The carbohydrate fermentation profile of L. brevis KT38-3 was determined with an API 50CHL test kit (Table 2). L. brevis KT38-3 was able to ferment 26 carbohydrates, including low-digestible carbohydrates such as mannitol, sorbitol and inulin (Grabitske and Slavin, 2009). The ability of L. brevis KT38-3 to ferment lactose and inulin increases its probiotic potential. Similar to our results, Meira et al. (2012) determined that the L. brevis SM-A and L. brevis SM-B strains ferment lactose, and their β-galactosidase enzyme activities were 600 and 300 Miller Units, respectively.
Microorganisms that are used as probiotics should not be virulent. For this reason, we examined whether L. brevis KT38-3 produces virulence-related enzymes such as DNase and hemolysin (Table 4). In vitro test results showed that this strain has no DNase or hemolytic activity. In similar studies, it has been reported that the L. brevis strains do not produce hemolysis and DNase enzymes (Abouloifa et al., 2020; Hasali et al., 2018; Pavli et al., 2016; Somashekaraiah et al., 2019). However, these phenotypic tests do not indicate the absence of the transferable virulence genes in the genome of a bacterium. Therefore, these results should be supported by further genotypic assays.
Probiotic bacteria should not carry antibiotic resistance genes that are transferred horizontally because antibiotic resistance genes can be transferred to bacteria in the gastrointestinal microbiota. Therefore, we wanted to determine the sensitivity of L. brevis KT38-3 to some therapeutic antibiotics. The sensitivity of L. brevis KT38-3 to some therapeutic antibiotics, according to the breakpoints of CLSI (2017); susceptible (S), moderate (I), or resistant (R). As a result, it was determined that L. brevis KT38-3 was sensitive to all tested antibiotics except streptomycin (I), erythromycin (I), gentamicin (I) and nalidixic acid (R) (Fig. 1). Results from studies on the antibiotic sensitivity of the different L. brevis strains showed that the sensitivity was strain-specific (Fang et al., 2018; Fonseca et al., 2021; Jamaly et al., 2011; Pavli et al., 2016; Silva et al., 2019; Somashekaraiah et al., 2019). However, it must be shown genotypically whether they carry transferable antibiotic resistance genes or not.
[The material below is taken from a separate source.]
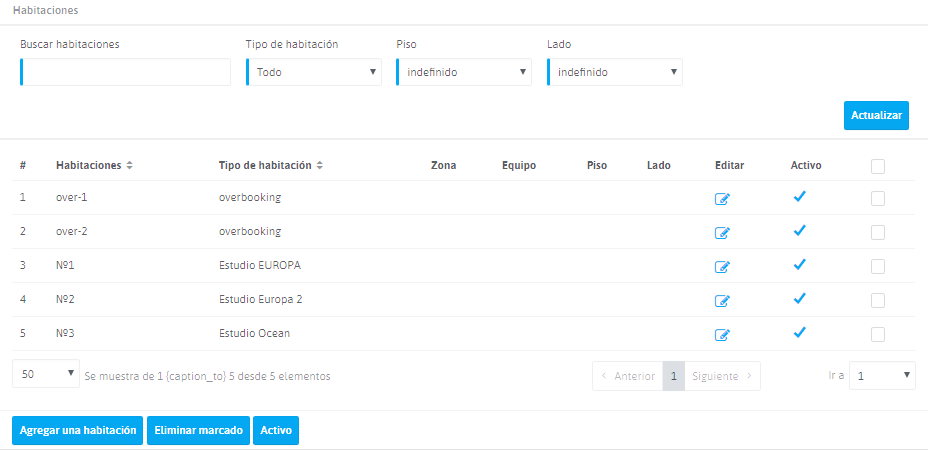
Task: Click edit icon for room over-1
Action: click(x=722, y=199)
It is difficult to find a probiotic strain with all the desired properties. However, our L. brevis KT38-3 strain has many of the essential probiotic characteristics. This strain is able to survive in low pH levels, bile salts, and artificial gastric and intestinal juice. Also, the bacteriocin-like substance/s produced by L. brevis KT38-3 showed antimicrobial activity against some pathogens including the methicillin and/or vancomycin-resistant strains that were used. L. brevis KT38-3 had an antioxidant effect, autoaggregation, coaggregation and capacity for hydrophobicity. It was also sensitive to most of antibiotics used in this study. Moreover, it did not produce DNase and the hemolysin enzymes, but it did have β-Galactosidase activity that ferment lactose. Therefore, considering these in vitro probiotic properties, L. brevis KT38-3 is a promising strain and has the potential to be used as a probiotic supplement. Supporting these features with in vivo experiments to evaluate their potential health benefits will be the subject of our future work.